Sunday, 30 August 2009


NEW YORK, Aug. 29 (Bloomberg): US stocks fell as investors sold companies whose profits are least tied to the economy after Dell Inc. and Intel Corp. bolstered confidence that the outlook for technology spending is improving. The dollar and oil advanced.
Merck & Co., McDonald's Corp. and AT&T Inc. fell as drugmakers, sellers of consumer goods, and phone companies posted the steepest drops in the Standard & Poor's 500 Index. Dell, the second-biggest computer maker, gained 1.8 per cent after beating analysts' profit estimates.

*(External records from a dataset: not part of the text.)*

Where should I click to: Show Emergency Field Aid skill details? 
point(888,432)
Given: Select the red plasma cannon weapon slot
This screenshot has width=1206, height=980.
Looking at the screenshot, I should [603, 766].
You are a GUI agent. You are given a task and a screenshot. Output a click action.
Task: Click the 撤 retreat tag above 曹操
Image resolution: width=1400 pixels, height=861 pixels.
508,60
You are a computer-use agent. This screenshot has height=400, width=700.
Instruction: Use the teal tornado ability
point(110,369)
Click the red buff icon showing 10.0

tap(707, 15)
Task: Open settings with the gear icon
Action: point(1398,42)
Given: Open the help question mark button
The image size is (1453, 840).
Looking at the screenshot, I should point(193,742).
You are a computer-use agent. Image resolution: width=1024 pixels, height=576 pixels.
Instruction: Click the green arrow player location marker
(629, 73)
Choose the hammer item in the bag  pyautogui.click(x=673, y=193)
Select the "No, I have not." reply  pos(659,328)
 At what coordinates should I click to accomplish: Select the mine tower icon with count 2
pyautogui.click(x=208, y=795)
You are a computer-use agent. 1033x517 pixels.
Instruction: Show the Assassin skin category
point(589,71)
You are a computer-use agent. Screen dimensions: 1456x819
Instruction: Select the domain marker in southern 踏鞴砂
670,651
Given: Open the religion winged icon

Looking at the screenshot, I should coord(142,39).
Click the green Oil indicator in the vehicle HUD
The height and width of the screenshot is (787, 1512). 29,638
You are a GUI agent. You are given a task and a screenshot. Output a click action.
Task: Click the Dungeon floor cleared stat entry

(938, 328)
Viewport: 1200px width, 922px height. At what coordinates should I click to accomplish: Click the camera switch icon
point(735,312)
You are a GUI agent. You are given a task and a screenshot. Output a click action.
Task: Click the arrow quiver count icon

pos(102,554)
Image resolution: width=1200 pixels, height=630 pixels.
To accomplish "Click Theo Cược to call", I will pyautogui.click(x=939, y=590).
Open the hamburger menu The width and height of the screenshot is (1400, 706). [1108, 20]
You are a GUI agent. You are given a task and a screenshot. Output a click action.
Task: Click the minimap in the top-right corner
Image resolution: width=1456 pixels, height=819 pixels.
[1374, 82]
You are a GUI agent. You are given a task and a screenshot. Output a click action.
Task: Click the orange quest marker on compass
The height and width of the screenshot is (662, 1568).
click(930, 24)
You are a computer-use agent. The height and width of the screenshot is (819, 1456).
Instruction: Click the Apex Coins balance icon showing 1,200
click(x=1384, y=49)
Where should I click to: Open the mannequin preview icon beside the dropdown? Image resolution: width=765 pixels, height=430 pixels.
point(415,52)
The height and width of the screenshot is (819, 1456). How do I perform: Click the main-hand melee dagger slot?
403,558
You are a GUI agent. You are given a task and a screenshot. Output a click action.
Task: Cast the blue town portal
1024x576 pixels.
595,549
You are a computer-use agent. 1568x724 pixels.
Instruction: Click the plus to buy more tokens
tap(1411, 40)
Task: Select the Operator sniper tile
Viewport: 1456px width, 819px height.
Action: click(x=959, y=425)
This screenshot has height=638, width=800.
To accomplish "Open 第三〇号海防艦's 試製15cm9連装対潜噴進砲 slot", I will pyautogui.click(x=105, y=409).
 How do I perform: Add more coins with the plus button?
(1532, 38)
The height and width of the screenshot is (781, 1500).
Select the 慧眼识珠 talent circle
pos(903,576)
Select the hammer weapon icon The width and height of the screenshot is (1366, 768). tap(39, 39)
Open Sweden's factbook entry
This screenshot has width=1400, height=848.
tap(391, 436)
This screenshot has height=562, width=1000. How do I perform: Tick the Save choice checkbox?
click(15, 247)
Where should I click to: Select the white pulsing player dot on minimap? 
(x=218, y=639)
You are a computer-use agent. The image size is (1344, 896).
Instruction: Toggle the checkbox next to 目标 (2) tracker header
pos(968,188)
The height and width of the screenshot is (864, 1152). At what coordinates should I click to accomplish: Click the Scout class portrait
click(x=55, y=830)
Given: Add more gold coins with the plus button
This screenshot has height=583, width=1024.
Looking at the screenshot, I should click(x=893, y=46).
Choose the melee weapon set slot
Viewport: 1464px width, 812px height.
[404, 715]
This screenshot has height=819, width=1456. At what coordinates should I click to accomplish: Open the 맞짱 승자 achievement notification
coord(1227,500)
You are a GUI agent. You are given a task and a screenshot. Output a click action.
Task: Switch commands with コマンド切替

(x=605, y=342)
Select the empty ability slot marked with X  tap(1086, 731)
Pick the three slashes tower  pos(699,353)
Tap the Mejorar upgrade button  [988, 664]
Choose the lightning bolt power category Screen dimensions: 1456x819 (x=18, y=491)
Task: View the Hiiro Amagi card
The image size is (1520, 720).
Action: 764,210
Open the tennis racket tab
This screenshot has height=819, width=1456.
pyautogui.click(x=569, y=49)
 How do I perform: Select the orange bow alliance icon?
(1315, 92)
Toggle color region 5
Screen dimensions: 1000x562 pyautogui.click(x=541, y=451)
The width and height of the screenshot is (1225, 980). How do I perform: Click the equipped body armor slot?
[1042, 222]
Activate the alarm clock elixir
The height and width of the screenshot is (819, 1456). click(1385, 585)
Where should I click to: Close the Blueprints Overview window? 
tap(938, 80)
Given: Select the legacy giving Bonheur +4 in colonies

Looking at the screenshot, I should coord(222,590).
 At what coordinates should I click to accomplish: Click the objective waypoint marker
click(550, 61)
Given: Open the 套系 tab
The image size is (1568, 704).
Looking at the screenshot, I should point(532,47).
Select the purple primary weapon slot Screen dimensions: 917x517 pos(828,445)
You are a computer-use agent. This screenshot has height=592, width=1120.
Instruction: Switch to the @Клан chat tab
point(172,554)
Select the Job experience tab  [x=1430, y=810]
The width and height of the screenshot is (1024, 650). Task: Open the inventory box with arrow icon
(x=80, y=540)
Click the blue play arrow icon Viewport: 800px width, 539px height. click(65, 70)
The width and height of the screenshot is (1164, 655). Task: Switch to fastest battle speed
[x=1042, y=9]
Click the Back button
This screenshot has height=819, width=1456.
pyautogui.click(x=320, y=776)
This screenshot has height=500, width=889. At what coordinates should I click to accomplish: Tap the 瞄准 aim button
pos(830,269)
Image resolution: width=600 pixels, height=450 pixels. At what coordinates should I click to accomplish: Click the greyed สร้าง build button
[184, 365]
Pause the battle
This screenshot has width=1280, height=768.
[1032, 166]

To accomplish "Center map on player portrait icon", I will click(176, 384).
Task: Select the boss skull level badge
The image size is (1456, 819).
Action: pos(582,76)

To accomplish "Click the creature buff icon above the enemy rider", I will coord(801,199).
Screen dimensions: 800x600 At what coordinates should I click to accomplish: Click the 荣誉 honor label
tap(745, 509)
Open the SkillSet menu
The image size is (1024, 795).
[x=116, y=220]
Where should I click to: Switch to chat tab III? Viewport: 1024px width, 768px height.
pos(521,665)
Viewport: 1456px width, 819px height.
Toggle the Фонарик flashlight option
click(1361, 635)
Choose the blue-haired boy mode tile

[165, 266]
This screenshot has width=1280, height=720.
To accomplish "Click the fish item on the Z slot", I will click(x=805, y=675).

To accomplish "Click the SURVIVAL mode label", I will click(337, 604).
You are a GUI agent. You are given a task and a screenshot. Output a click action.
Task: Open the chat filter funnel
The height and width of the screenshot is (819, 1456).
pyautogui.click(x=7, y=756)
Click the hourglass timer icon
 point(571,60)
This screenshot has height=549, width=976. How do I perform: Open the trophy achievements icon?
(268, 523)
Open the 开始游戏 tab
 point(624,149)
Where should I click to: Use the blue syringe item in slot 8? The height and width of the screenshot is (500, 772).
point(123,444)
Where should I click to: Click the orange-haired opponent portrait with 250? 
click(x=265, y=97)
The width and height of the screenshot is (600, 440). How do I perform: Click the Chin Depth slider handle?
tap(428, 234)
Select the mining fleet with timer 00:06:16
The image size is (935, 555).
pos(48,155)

Intel, the largest chipmaker, added 4 per cent following its increased forecast.
The S&P 500 lost 0.2 per cent to 1,028.93 at 4 p.m. in New York, trimming its second straight weekly gain to 0.3 per cent. The Dow Jones Industrial Average fell 36.43 points, or 0.4 per cent, to 9,544.20 in its first drop since Aug. 17. The Dollar Index added 0.4 per cent, while crude oil for October delivery added 0.3 per cent to $72.74 a barrel.
"People are perhaps considering shifting from playing defense to playing offense," said Lawrence Creatura, a money manager at Federated Clover Investment Advisors, which oversees $2 billion in Rochester, New York. "The offensive playbook says sell staples, sell safety, sell large-caps generically."
Makers of telephone equipment and drugs and suppliers of household goods failed to keep pace with the S&P 500 as it rebounded from a 12-year low on March 9, according to data compiled by Bloomberg.